What is LLF-Bench? LLF-Bench (Learning from Language Feedback Benchmark; pronounced as “elf bench”), is a new benchmark
to evaluate the ability of AI agents to interactively learn from just
language feedback. The agent interacts with an environment in LLF-Bench, takes action, and gets language feedback instead of
rewards or action. LLF-Bench consists of 8 diverse benchmarks.
# Clone the LLF-bench code
git clone https://github.com/microsoft/LLF-Bench.git
# Optional but recommended: create a conda environment.
conda create -n LLF-Bench python=3.8 -y
conda activate LLF-Bench
# Install LLF Bench
pip install -e .
# To install Alfworld and Metaworld, we need some more resources. See Github for details.
How is it different from RL? Reinforcement learning (RL) is another commonly studied
interactive learning setting. The key difference is that in RL, the agent is trained using
rewards, whereas in LLF (the paradigm upon which LLF-Bench) is based, uses language feedback instead of rewards.

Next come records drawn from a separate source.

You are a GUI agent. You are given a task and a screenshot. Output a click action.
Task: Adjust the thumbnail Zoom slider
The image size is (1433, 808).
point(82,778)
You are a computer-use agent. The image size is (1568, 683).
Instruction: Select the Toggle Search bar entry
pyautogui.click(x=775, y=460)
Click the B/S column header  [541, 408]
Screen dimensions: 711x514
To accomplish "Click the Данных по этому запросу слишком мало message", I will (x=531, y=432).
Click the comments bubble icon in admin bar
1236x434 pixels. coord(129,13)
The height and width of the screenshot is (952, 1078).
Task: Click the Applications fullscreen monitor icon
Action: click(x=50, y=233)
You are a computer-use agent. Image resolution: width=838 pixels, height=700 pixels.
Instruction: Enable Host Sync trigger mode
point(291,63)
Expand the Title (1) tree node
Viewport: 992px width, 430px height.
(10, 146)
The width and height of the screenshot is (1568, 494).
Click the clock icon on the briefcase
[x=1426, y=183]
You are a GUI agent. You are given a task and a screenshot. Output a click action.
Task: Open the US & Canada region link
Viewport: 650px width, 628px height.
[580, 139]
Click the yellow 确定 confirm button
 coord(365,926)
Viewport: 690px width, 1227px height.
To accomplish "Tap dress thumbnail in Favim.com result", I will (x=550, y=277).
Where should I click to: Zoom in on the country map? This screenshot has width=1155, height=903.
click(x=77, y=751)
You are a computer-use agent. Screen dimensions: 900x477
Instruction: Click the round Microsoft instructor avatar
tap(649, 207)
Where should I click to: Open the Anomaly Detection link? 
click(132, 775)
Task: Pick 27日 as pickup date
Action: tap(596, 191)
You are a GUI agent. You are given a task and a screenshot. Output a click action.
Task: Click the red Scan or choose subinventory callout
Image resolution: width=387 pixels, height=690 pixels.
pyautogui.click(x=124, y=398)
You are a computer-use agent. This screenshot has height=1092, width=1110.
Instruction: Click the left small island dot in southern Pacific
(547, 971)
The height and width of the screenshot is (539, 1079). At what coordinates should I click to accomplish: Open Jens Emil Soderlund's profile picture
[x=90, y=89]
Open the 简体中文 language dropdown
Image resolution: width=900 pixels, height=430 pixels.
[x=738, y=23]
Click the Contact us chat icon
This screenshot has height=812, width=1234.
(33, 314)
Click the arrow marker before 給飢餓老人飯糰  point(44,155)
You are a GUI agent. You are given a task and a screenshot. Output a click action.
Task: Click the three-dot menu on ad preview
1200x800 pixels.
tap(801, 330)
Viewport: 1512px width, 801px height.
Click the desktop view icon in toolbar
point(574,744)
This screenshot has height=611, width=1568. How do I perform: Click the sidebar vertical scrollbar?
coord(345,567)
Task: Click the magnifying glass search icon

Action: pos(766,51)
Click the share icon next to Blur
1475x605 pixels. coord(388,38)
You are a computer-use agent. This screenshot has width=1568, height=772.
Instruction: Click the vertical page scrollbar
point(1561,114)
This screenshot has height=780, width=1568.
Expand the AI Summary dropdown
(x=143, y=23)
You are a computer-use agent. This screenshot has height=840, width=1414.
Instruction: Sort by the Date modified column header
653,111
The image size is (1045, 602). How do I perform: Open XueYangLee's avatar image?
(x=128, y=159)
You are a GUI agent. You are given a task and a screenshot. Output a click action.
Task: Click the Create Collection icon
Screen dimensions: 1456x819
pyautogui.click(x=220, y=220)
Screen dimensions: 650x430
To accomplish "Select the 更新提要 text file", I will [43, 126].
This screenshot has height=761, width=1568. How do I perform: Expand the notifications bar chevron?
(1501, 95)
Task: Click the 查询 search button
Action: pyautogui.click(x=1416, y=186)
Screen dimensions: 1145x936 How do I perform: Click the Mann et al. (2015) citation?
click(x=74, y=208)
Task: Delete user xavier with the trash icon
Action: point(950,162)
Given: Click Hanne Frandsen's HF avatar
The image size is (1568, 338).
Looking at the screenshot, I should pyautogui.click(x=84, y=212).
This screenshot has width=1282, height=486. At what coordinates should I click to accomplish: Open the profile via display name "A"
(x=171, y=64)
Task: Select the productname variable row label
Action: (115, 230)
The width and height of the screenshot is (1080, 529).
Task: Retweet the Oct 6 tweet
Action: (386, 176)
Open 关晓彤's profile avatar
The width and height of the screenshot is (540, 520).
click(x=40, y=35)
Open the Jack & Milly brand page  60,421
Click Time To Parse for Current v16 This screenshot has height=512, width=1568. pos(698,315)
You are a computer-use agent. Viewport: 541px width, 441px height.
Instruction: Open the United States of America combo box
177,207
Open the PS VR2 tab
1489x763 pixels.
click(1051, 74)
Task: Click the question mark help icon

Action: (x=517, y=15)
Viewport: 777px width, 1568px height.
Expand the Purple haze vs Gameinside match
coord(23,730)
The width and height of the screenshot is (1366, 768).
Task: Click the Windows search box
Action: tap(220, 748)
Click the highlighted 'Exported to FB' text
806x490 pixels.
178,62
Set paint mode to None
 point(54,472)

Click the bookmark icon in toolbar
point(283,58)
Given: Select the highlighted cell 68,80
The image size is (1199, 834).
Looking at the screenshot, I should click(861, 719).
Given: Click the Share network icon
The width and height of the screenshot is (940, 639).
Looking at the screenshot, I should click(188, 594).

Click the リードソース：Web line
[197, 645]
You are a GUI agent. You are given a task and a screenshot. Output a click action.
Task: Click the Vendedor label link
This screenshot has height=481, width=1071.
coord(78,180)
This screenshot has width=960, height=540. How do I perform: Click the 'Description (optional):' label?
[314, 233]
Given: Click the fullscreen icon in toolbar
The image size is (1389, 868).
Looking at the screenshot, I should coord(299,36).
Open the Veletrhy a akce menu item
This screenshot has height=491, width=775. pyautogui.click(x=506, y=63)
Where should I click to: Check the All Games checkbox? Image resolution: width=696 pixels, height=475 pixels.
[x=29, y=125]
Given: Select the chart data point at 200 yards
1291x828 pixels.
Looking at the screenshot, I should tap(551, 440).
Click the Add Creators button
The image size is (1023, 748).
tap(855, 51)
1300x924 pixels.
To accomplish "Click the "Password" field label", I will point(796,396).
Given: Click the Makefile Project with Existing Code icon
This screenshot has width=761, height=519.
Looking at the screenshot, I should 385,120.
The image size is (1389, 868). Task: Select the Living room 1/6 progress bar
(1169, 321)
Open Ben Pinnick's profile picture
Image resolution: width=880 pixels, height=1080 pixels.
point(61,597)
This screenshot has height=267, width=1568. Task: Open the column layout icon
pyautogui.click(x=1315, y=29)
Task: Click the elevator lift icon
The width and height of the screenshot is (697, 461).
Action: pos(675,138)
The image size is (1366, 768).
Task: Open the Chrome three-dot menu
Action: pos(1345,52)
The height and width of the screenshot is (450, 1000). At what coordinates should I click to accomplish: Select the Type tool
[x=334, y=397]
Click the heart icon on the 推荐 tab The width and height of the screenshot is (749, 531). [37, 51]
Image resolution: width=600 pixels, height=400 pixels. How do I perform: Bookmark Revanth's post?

Why language feedback? Language feedback has two main advantages over rewards and expert actions (which are the two
most commonly used feedbacks). Firstly, unlike rewards, language feedback is very expressive and
consequently can pack a lot more information which can help the agent train faster, and unlike actions,
language feedback can be more easily provided by non-expert humans. Secondly, language feedback is
closer to how humans learn, and this makes it more natural for many settings.
Can LLF-Bench be used to evaluate LLMs? Yes! In fact, that is one of the main purposes behind LLF-Bench -- to robustly evaluate LLM-based Agents.
There are two reasons to prefer LLF-Bench for such evaluation: firstly, LLF-Bench provides a diverse set of environments where each environment provides sampled verbalizations of the problem making it harder
to prompt hack. Secondly, LLF-Bench includes environments that require learning, so that no matter how good an LLM is, it cannot zero-shot
solve those LLF-Bench environments. Therefore, LLF-agents must show signs of learning new information to be able to solve those environments.